G I was just sitting among descendants of women who had been persecuted by the National Socialists. It was January 27, 2026, the day on which the victims of National Socialism are remembered in Germany.
A little later I was standing on a crowded train heading to Berlin and scrolling through my cell phone. I saw the Instagram reel of a German influencer: looking concerned, demo screams in the background, an Anne Frank quote faded in. Among other things, the sentence: “It feels like history is repeating itself.” Broad agreement in the comments.

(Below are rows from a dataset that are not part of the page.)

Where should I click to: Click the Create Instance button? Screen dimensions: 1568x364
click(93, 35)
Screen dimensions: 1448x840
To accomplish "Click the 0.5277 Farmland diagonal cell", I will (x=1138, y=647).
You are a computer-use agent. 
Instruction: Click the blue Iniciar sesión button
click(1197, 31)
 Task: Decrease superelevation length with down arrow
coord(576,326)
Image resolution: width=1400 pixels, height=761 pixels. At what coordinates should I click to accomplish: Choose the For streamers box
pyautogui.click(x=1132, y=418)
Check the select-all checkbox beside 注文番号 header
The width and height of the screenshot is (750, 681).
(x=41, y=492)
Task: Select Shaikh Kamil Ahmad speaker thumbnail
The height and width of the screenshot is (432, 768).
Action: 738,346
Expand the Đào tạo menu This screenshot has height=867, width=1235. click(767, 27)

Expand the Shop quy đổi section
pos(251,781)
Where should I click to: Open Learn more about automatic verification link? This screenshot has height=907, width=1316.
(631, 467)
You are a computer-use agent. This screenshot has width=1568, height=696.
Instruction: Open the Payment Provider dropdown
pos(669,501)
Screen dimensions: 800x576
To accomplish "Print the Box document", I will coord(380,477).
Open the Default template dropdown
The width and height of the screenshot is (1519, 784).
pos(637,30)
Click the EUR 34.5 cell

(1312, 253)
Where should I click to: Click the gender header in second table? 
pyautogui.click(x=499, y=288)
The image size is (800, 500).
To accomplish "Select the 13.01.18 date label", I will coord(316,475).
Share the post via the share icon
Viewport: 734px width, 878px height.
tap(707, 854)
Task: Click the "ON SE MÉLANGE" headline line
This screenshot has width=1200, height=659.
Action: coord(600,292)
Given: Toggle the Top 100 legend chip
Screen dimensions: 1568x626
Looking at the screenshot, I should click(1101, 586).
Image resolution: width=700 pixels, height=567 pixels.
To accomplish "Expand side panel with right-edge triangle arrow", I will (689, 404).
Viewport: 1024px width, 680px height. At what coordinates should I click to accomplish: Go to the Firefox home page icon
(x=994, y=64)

The USA shortly before 1933, Donald Trump the next Adolf Hitler, that’s the tenor. She is not alone with this theatrically staged feeling that does not do justice to reality. Prominent voices in the USA also resort to Nazi comparisons. The actor Edward Norton spoke at a film festival “mass shootings of American citizens by the Gestapo”. And the US historian Mary Nolan, an expert on German fascism, called ICE im Daily Mirror as a “mixture of SA and Gestapo”.
You can compare a lot of things. What matters is whether the comparisons are valid – and why they are so relevant right now. When events are overwhelming, language sometimes fails. We look for terms to make the cruel tangible, to classify it. But what is happening here goes beyond that.
National Socialism became a reference for every form of state violence, arbitrariness and loss of control. It serves as the greatest possible alarm call; In a world of attention economy, ever bigger shockers are needed.
The situation in the USA is dramatic enough. Renée Good and Alex Pretti were killed by brutal ICE agents. People are arbitrarily arrested, families separated and imprisoned. But the comparison to the Gestapo remains wrong. National Socialism was not just tough crackdown by the state. It meant total dehumanization, industrial destruction, supported by an eliminatory ideology, legitimized by broad social approval.
The USA looks back on a different history, a different political tradition than the Germany of 1933: almost 250 years of democratic development, which Trump is currently damaging by expanding his power, hollowing out institutions and governing unpredictably.
Nazi comparisons shift the standards. They turn a political situation into an end-time narrative. Anyone who assumes that they are persecuted like Jews were back then is declaring themselves a victim of a repeating historical development whose outcome is predetermined. That sounds radical, but it is politically paralyzing because it ignores your own scope for action.
Historian Wolfgang Kraushaar recently described ICE as “paramilitary unit in the civil service”. Such units have always existed in authoritarian and dictatorial regimes. However, it is difficult to draw a compelling historical parallel to ICE. Maybe that’s why ICE seems so threatening: because it is not a copy of an authoritarian instrument, but rather the violence takes place in the democratic system, ordered by the elected head of state.
For weeks, people in Minneapolis have been taking to the streets in freezing temperatures against the harsh crackdown by ICE. Your perseverance is remarkable, important. And this resistance seems to be having its first effect: some ICE forces are being withdrawn.
What will follow next? Who knows? Nazi comparisons offer no answer. What’s more exciting anyway is: What is possible – politically, practically, today?